Given data

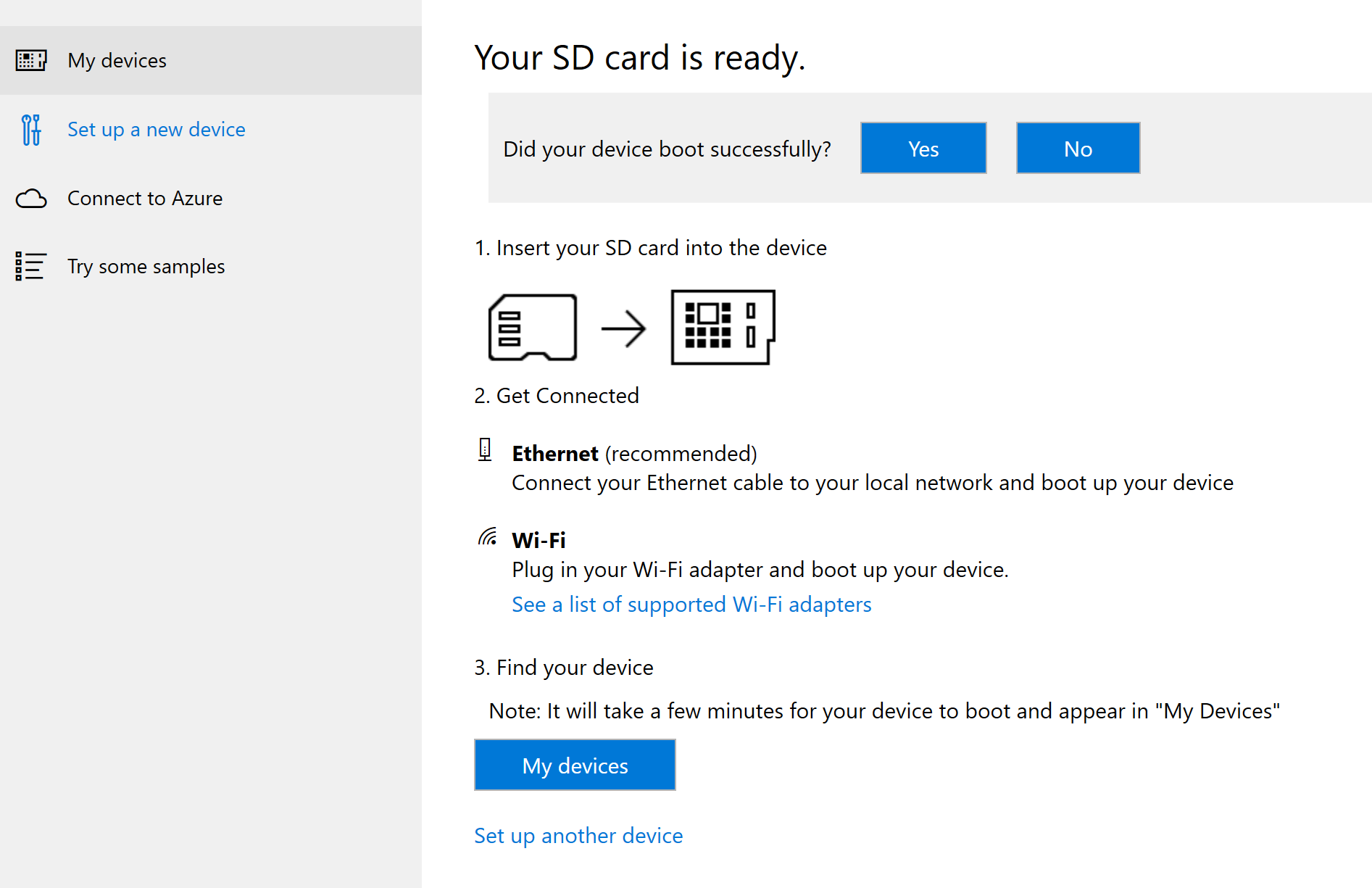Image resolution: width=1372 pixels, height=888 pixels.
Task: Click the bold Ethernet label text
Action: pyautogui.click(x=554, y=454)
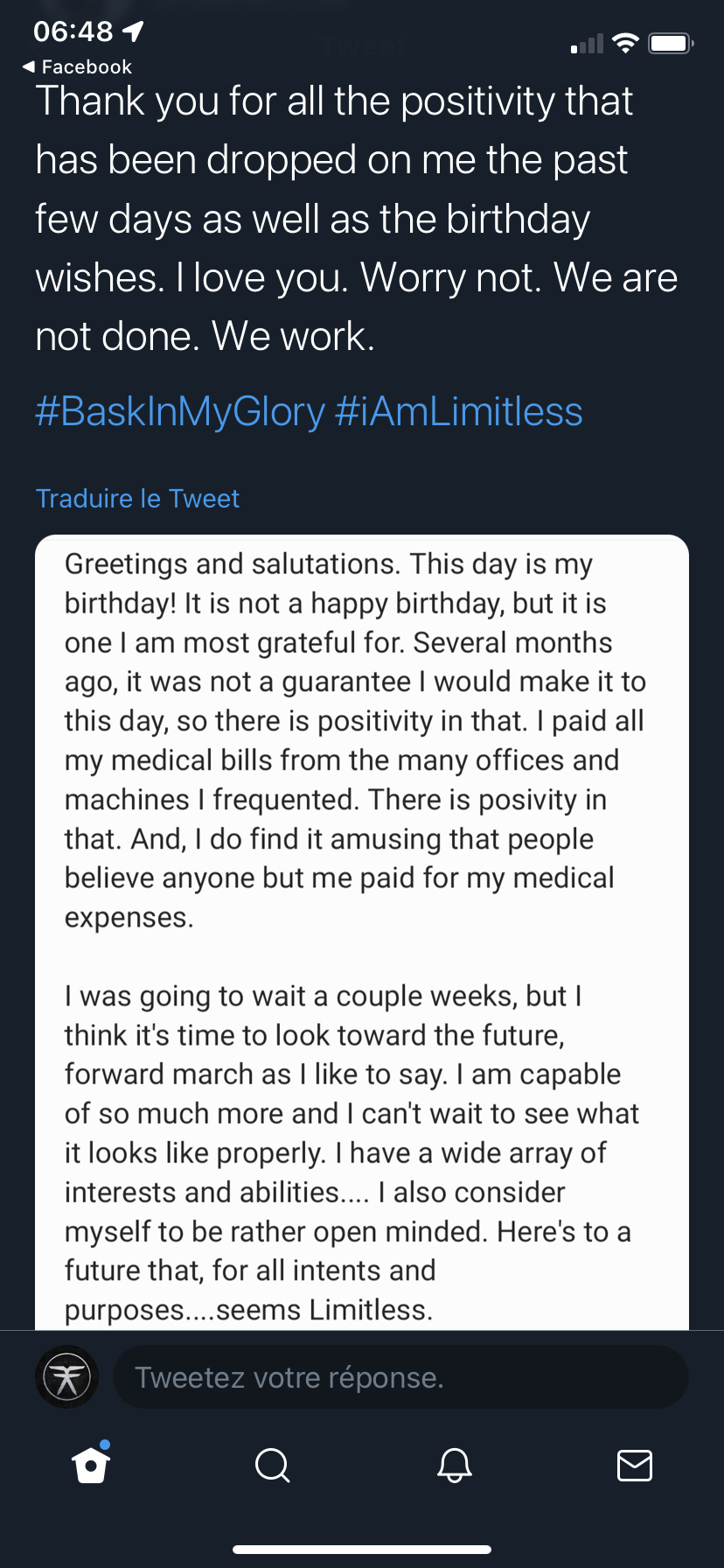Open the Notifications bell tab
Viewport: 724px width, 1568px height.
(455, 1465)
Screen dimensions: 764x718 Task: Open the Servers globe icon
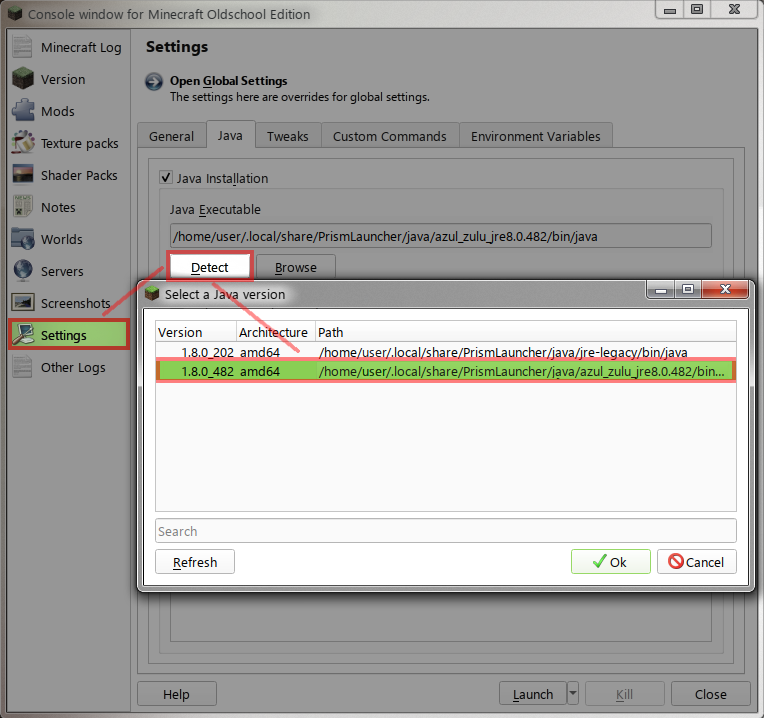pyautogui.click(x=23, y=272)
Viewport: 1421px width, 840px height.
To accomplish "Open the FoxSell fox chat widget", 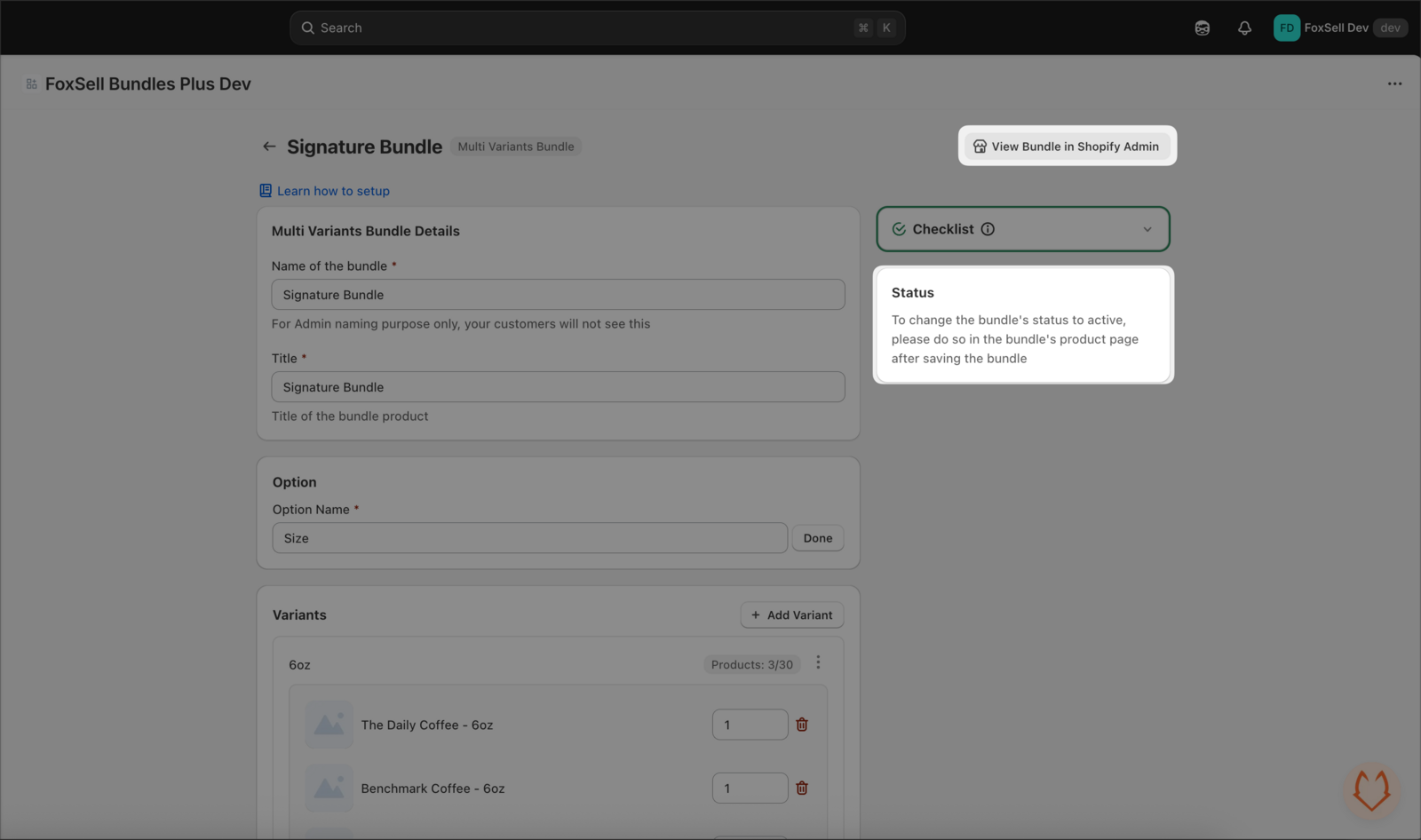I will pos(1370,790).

What the task requires
Reproduce the records above verbatim, from the first line through the line containing "pyautogui.click(x=23, y=272)", including that line. Omit the pictures.

Result
Image resolution: width=1372 pixels, height=888 pixels.
Task: Click the bold Ethernet label text
Action: pyautogui.click(x=554, y=454)
Open the Notifications bell tab
Viewport: 724px width, 1568px height.
(455, 1465)
Screen dimensions: 764x718 Task: Open the Servers globe icon
pyautogui.click(x=23, y=272)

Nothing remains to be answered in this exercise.